Dataset records:

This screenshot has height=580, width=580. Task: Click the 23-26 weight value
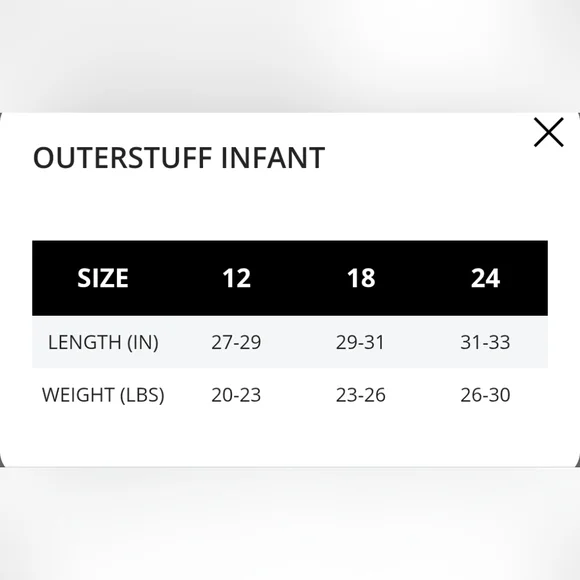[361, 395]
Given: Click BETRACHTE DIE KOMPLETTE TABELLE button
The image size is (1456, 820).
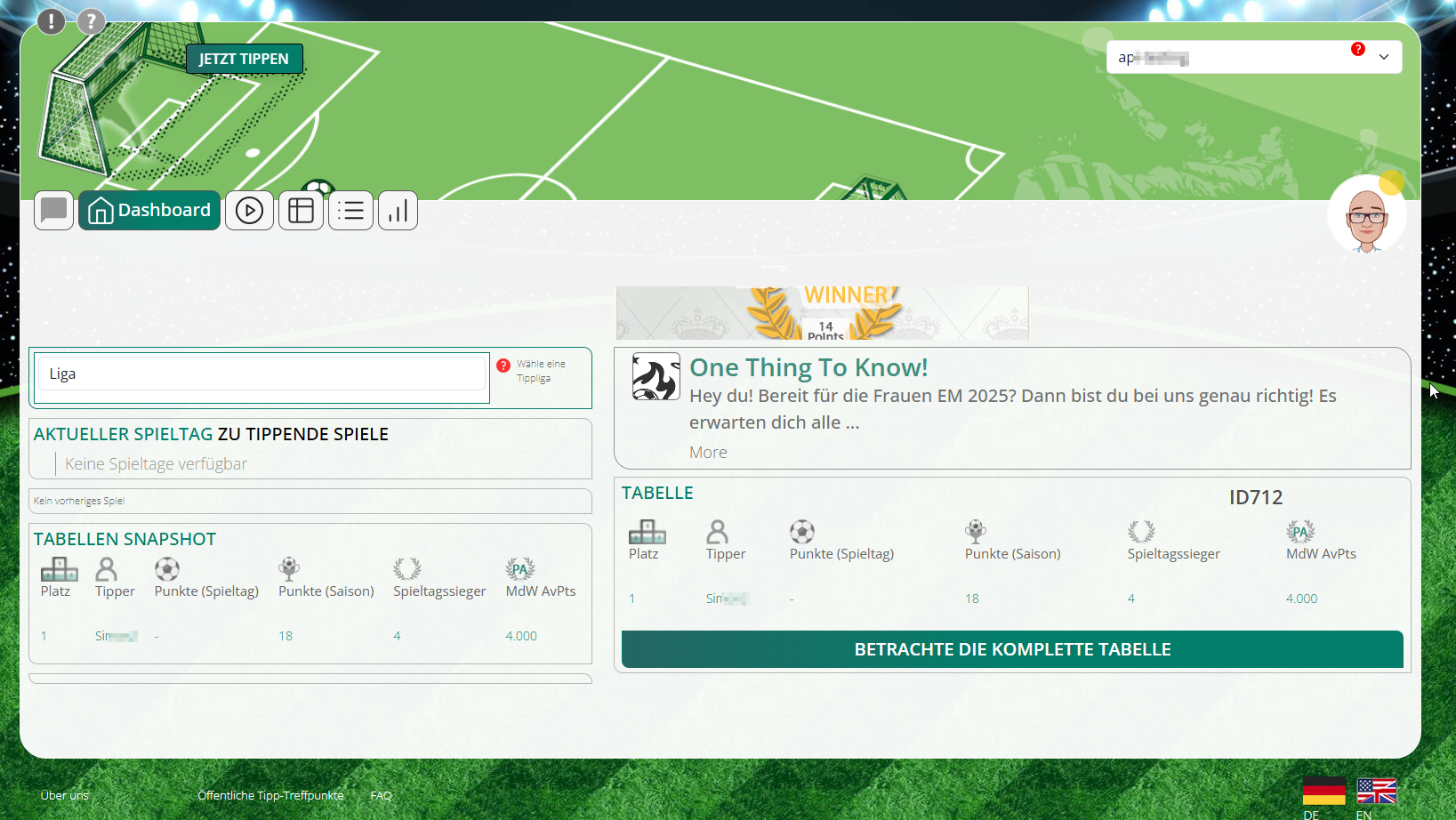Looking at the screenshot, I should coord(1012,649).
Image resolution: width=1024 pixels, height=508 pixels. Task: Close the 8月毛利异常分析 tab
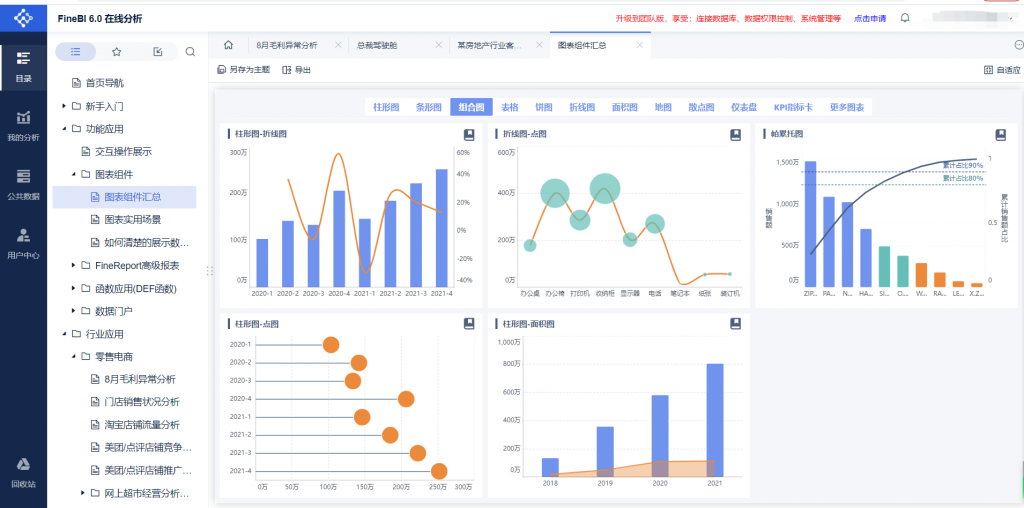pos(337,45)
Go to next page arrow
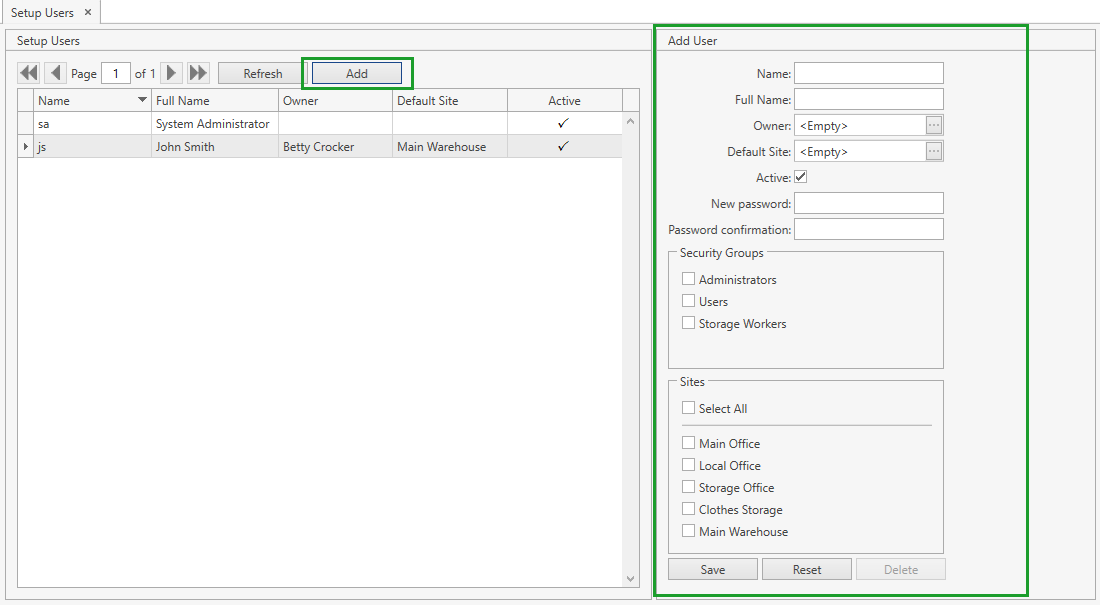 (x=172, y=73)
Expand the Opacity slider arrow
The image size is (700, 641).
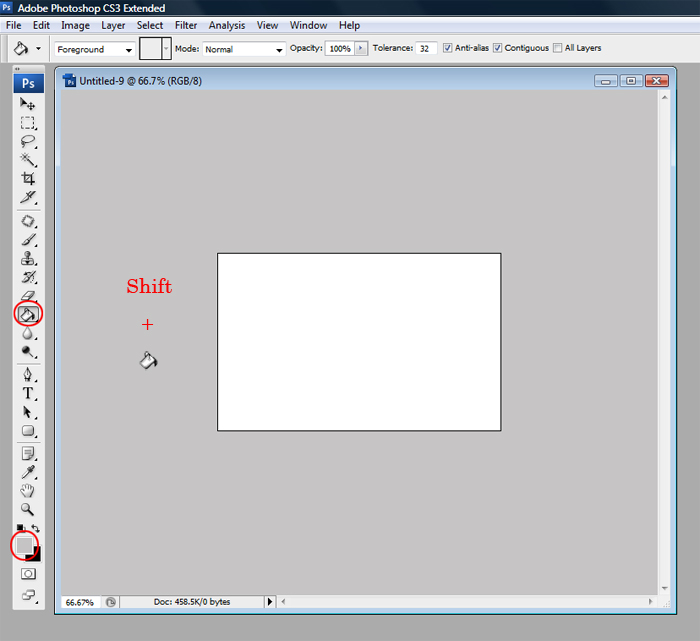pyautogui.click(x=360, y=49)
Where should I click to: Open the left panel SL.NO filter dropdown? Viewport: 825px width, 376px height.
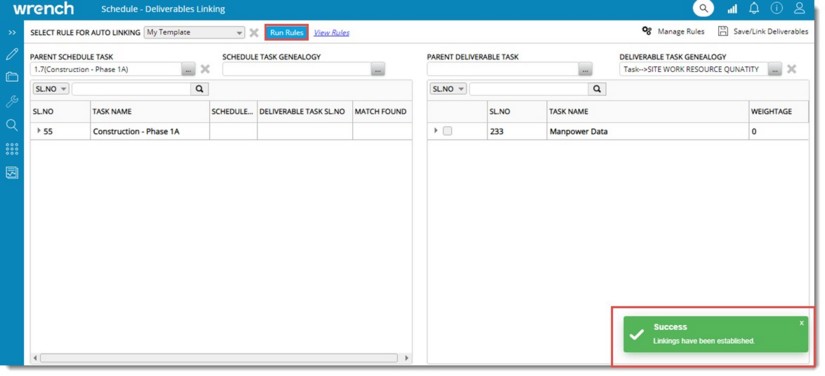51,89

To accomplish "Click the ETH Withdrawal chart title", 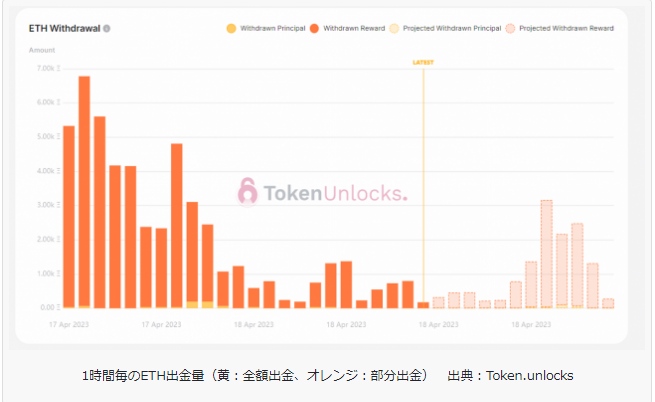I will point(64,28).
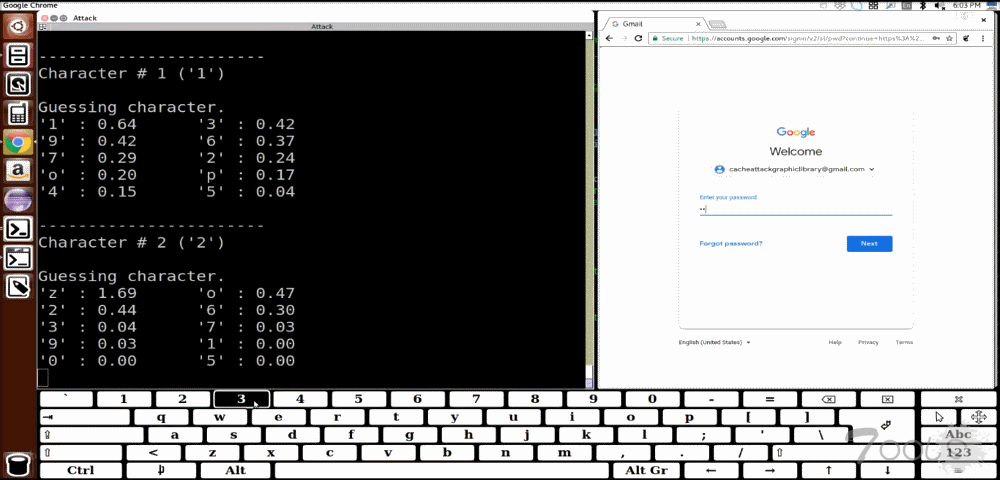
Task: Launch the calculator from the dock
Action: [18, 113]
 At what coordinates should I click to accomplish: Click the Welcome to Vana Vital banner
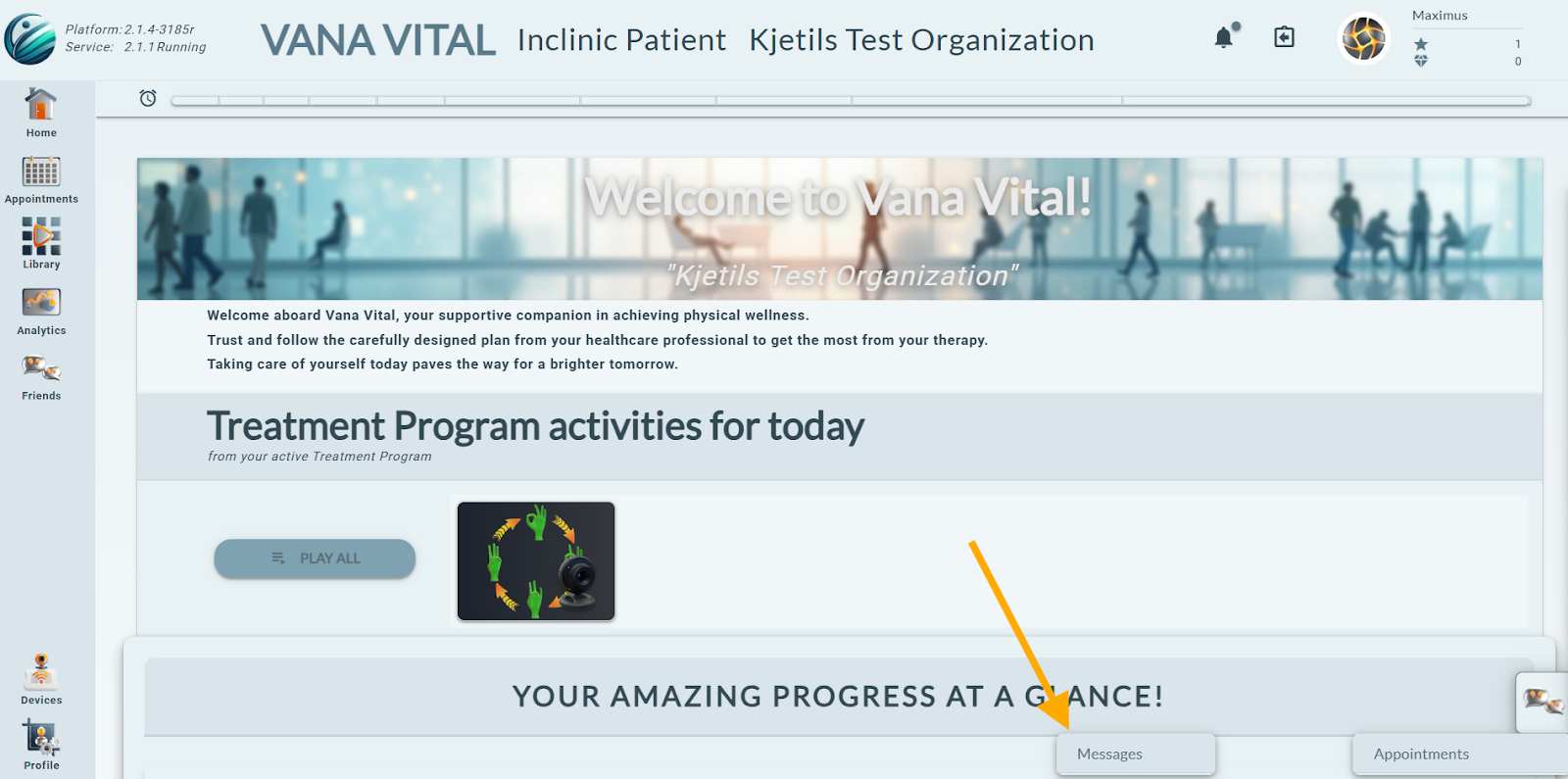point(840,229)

Exercise instructions: Your copy should hold exactly the lines from the one with "At what coordinates" through the final line of the records, both ends included, and no pictures.

Your response:
 At what coordinates should I click to accomplish: Click the Welcome to Vana Vital banner
point(840,229)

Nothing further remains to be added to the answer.